August 25, 2010 Features 4 Comments
Brudenell Social Club

Brudenell Social Club

Leeds can be argued the best city in the UK for music. With Manchester or London, the sheer size and intensity of the scenes render them difficult to keep on top of; one must specialise, keeping specific promoters, acts, or venues in mind. The bustling musical climate of Leeds, however, is much more penetrable, and it is feasible (if exhausting and costly) to keep up a comprehensive involvement.

To kick off with the increasingly marginalised “mainstream”: the relatively young O2 Academy is first port of call for ultra-super-mega-popstars passing through the city – usually unit-shifters like The Cribs or Paolo Nutini, but the occasional treat turns up e.g. Morrissey or Public Image Ltd.. In addition, the University Union’s Refectory has been drawing huge acts since the ’60s, from Zeppelin to Bloc Party, all presumably impressed with the canteen.

The Cockpit
, a converted air-raid shelter near the train station, will not leave you hungering for faux- alternative touring acts, and if you’re lucky you can glimpse Generation MySpace in their natural habitat as dyed black bangs flail around the dark vodka-and-coke-stickied dancefloor to repeat plays of Rage Against The Machine’s Christmas #1. The Faversham will see medium-profile names come through on occasion, but you will have to put up with a piss-rubbish acoustic and two ill-positioned pillars that bands insist on playing directly behind. It’s also possible to have a good night out at the Fav, so long as you get so drunk that you forget you didn’t have a good night out.

LS6-ward is the Brudenell Social Club, a must-frequent venue that puts on exquisitely selected touring acts and presents as a nice old man’s pub simultaneously. £1.75 pints for the win. The house promoter is 100% on the ball with local and global breakthrough acts, the sound crew are super, and you can kill the inter-band duration or questionable support act in the games room, equipped with cheap table football, pool, snooker, darts, dominoes and novelty pinball.

Entering Nation of Shopkeepers can often be like walking into an issue of Vice, but it regularly plays host to hip blog-hyped acts, and these gigs are often inexplicably free entry (although you do occasionally pay the price of being surrounded by Nathan Barley extras). In the daytime you can flick through a discarded copy of Stool Pigeon and eat nice, pretentious food: hello, brie and avocado burger for £7.50.

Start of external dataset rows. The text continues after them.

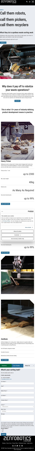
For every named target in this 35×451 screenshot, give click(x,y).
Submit (3, 434)
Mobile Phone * (4, 390)
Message (3, 414)
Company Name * (4, 400)
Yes (2, 429)
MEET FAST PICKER (5, 252)
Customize (17, 234)
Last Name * (3, 395)
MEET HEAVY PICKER (5, 203)
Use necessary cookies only (17, 238)
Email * (2, 386)
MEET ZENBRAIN (5, 359)
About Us (27, 365)
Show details (28, 227)
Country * (3, 404)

The Well (formerly ‘Joseph’s Well’) is on the up, with recent visits from British Sea Power and Keane, as well as its regular solid local bills. Homegrown talent (and often homegrown lack of talent) can be witnessed in smaller live spaces upstairs in the Library and Packhorse pubs, which also provide potential starting points for any budding DIY promoters out there. Royal Park Cellars and The Fenton are regular hotbeds of noisy metal, in suitably small, sweaty rooms. Carpe Diem is fine if you like quantity over quality – they put on bills indiscriminately and without much thought, as well as having circa nine hundred open mic nights per second.

Independent promoters
well worth being spammed by include: Brew, British Wildlife, Default This, Dirty Otter, Fancy Claps, Forest of Sound, Futuresound, Good Folk, Melting Vinyl, Room 237, Royal Park Cellars, Tiger Trap, and you can scout the net for many more.

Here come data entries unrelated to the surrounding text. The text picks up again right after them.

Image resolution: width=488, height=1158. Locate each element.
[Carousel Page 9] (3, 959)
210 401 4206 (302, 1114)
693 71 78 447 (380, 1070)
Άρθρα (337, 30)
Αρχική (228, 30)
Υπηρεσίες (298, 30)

When it comes to nightlife the biggest-bannered establishments are, of course, shiny chain-dives like Oceana, Gatecrasher, Tiger Tiger etc. but since you are reading this I can assume you’re not one to spend the witching hour lying in jock-vomit, with an unfamiliar oompa loopma doll trying to do sex on you. Fab Cafe is a well-located alternative to the above twat-sties, albeit a little too self-conscious in its geekiness, and Santiago now houses many of the alternative clubnights of The Subculture, following its recent tragic demise. Vegan-freegan-queergan-feministarian types should know about the “autonomous, radical social centre” that is The Common Place, a glimpse of whose highly varied events can be seen on their website.

The dwindling proportion of musos wondering “where’s the classical music at, dawg?” should start with the Town Hall, Grand Theatre, and the university’s Clothworkers’ Centenary Concert Hall, for both period and contemporary programmes.